HealthWatch: Atkins Vs. Low Fat Diet
A recent study tested both traditional low-fat diets and the Atkins low-carbohydrate diet, and came up with surprising results as to which is safer and more effective.
It's no secret that we're in the middle of an obesity epidemic in this country, with two-thirds of the population either overweight or obese, so a diet plan that helps people lose weight but without raising their risk factors for things like heart disease, would be a big deal.
That's what researchers at Temple University in Philadelphia tried to answer. They took more than 300 volunteers and put half on a traditional restricted calorie, low-fat diet with about half those calories coming from carbs and less than a third coming from fat.
The other half ate an Atkins-style diet where volunteers could eat as much fat and protein as they wanted as long as they kept their carbohydrate intake very low.
Turns out both diets work.
"Both groups lost identical amounts of weight throughout the study period. At one year the weight losses were 11-percent in each group, and at two years, they were 7-percent," said Dr. Gary Foster of Temple University.
What was surprising was the difference that the two diets had on heart disease markers in the blood. The low-carb Atkins Diet has been criticized for what it might do to blood fats and cholesterol. After closely following the 300 volunteers for two years, they found the conventional wisdom, that low-carb diets would make cardiovascular risk factors worse, was wrong.

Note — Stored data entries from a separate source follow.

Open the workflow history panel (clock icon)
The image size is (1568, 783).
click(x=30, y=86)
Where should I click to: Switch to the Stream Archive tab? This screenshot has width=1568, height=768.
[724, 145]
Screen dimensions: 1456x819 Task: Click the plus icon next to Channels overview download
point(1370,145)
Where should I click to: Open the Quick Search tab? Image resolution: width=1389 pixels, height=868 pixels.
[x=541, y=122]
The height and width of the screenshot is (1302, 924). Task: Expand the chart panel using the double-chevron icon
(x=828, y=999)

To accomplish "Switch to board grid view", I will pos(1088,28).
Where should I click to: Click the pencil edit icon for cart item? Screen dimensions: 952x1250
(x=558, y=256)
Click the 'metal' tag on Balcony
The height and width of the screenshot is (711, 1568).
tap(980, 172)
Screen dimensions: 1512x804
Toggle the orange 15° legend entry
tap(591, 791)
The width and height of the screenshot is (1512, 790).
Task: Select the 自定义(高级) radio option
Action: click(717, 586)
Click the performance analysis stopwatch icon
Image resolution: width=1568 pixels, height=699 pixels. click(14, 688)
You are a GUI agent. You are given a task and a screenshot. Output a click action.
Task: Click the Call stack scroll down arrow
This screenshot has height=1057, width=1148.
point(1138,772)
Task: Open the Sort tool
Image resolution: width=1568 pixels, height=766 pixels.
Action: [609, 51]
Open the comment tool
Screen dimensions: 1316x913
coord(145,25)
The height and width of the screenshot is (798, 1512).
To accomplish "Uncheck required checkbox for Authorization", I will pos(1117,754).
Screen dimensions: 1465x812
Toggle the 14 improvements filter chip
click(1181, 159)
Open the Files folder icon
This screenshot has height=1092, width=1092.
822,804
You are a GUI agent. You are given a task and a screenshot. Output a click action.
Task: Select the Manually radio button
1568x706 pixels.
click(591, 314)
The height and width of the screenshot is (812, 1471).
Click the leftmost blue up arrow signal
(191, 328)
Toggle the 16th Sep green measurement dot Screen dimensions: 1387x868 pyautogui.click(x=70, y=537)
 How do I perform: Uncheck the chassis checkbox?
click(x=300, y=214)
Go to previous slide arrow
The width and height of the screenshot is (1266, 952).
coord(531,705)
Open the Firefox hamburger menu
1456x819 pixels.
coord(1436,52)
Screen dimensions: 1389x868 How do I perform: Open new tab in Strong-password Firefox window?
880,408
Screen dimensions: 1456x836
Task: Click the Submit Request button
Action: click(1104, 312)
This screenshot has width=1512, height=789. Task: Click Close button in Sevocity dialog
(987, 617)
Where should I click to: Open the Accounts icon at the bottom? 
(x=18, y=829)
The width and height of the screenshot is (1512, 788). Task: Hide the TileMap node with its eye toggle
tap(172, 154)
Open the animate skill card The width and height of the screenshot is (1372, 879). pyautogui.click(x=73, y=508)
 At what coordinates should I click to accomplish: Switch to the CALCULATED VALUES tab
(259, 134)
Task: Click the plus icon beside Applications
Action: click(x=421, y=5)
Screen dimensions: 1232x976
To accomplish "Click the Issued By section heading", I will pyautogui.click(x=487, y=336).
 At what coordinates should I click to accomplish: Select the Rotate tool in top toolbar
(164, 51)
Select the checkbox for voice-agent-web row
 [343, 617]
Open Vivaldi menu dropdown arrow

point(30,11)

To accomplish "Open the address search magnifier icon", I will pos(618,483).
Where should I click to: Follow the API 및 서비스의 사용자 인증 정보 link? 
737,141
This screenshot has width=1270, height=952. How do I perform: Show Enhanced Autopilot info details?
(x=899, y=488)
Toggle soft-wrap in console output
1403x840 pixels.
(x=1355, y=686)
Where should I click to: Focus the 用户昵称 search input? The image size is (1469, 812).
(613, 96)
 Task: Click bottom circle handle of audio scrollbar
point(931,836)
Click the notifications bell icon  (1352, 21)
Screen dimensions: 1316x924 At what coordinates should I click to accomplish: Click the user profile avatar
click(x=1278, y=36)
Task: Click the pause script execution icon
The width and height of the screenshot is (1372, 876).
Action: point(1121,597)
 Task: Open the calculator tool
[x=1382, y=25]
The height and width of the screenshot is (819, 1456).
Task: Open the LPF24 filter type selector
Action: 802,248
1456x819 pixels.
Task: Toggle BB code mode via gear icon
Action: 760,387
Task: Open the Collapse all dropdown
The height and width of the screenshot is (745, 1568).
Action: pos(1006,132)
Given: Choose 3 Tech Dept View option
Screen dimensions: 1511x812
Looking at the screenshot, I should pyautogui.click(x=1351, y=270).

"It appears that across a lot of cardiovascular risk factors, blood pressure, lipid profiles, that a low carbohydrate diet was actually associated with significant improvements. It also says that compared to a low fat diet, it actually produced greater increases in HDL cholesterol, the good cholesterol," Foster said.
And the bad cholesterol, LDL, was just about the same between the two diets. Even the fear that low-carb diets would lead to thinning bones did not seem to be true. Bottom line, since most health markers are similar between the 2 types of diets... choose whichever you think you can stay on.
Another key finding of the study was that both groups needed what's called behavioral interventions to be effective, things such as recording what they eat, logging their exercise, and limiting triggers for overeating such as watching TV or eating in the car.